Loading...
Logo TinLit
Read Story - Love Like Lemonade
MENU
About Us  

Vanta meraba lehernya, mencari sesuatu yang sejak lama melingkar di sana. Kosong. Ia baru ingat beberapa hari yang lalu melepas kalung itu. Vanta lalu membuka laci meja dan mencarinya. Tidak ada. Dia beralih ke ransel yang biasa digunakannya ke kampus. Membongkar dan menerbalikannya hingga barang-barang dari dalam tas berserakan di lantai. Tidak ada juga.

Bukan karena rindu pada orang yang memberikannya. Sama sekali bukan. Kebiasaan memakai kalung selama empat tahun terakhir membuat Vanta merasa aneh tanpa keberadaan aksesori itu di lehernya. Vanta akhirnya menghela napas pasrah. Mungkin ia lupa meletakannya di mana. Biasanya akan ketemu jika tak dicari. Lagi pula, lambat laun Vanta harus melepaskan kalung itu.

Setibanya di kampus, Jessi sudah menunggu di dekat parkiran. Cewek itu mengirim pesan sebelum Vanta berangkat. Pasti dia tidak sabar mendengar cerita tentang Ferdi.

“Gimana, gimana kemarin?” serbu Jessi tak sabar. “Sukses?”

Tuh, kan.

“Sukses apanya?” Vanta berjalan mendahului Jessi, tapi gadis itu buru-buru mengejar.

“Apalagi? Ya PDKT-nya lah ...” Gadis itu menyelipkan tangan di lengan Vanta.

Diliriknya Jessi sekilas, Vanta mendesah dan berkata, “Siapa yang PDKT sih? Kemarin cuma belajar kamera aja, kok.”

“Masa sih cuma itu? Nggak ngobrol lain-lain gitu?” tanya Jessi tak percaya.

“Ngobrol dikit, sih. Tapi sebentaran, habis itu gue balik.”

“YAHH, KENAPA?”

Mereka memasuki lift menuju workshop. Niatnya Vanta mau melanjutkan tugas di sana. “Ih! Si toa. Ya nggak kenapa-napa, soalnya gue udah harus pulang.”
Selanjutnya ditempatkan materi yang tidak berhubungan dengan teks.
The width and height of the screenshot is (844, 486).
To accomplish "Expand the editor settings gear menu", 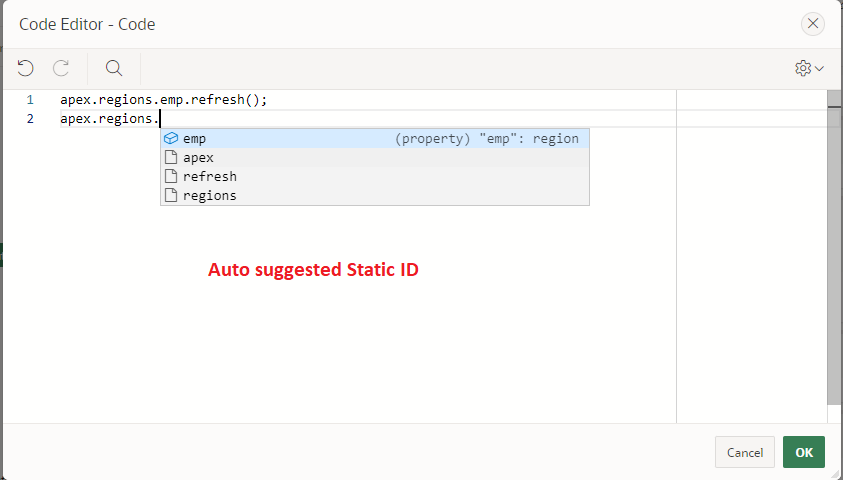I will [809, 68].
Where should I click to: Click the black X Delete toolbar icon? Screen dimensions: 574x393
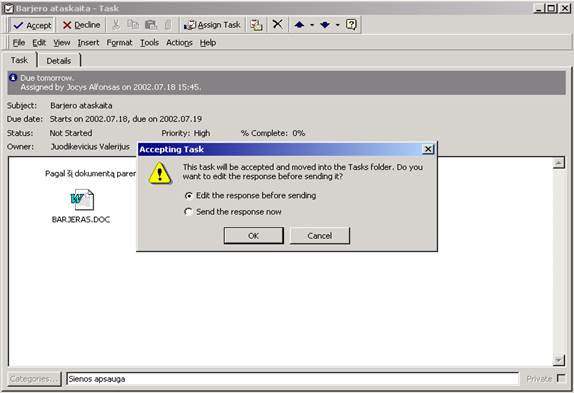[277, 25]
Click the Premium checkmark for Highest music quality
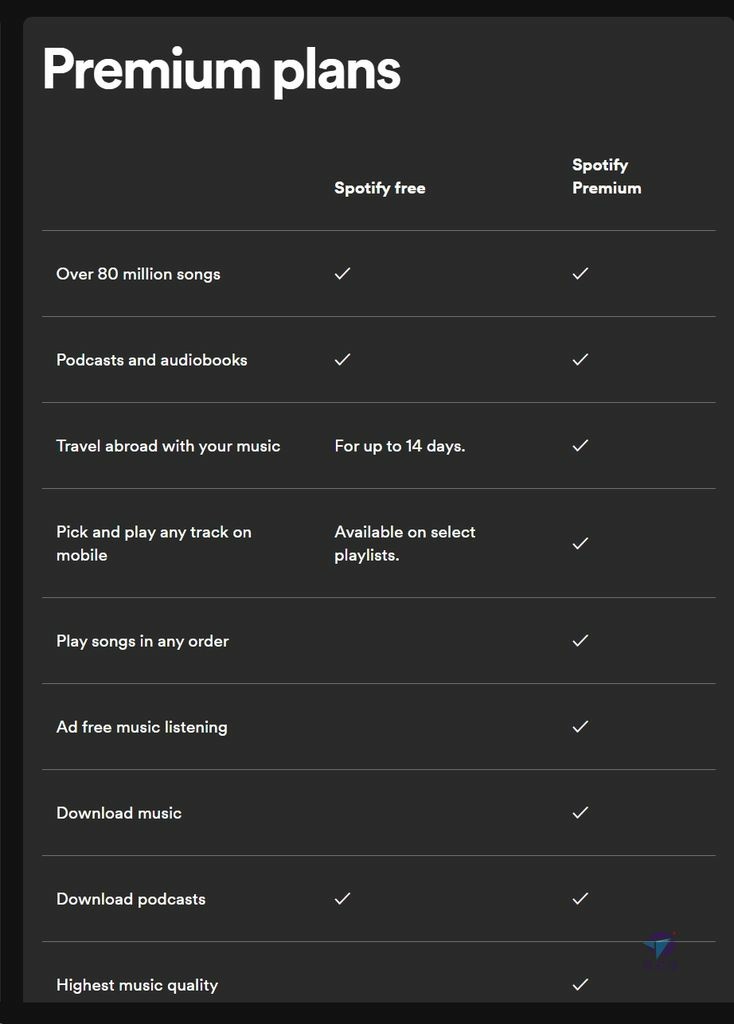 (x=580, y=984)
Jessi terbelalak  mendengar alasan Vanta. Bisa-bisanya cewek itu mikirin pulang saat di sebelahnya ada cowok ganteng yang katanya tipe Vanta. “Padahal kemarin itu kesempatan tau! Kapan lagi kalian bisa berduaan? Timing udah pas, suasana mendukung, aturan lo ajak ngopi dulu kek, nonton, atau traktir di kantin minimal. Ini kenapa kabur pulang, deh? Emangnya lo anak SD yang pulang sekolah harus langsung pulang ke rumah? Yee ... si kampret, dia malah cengengesan.”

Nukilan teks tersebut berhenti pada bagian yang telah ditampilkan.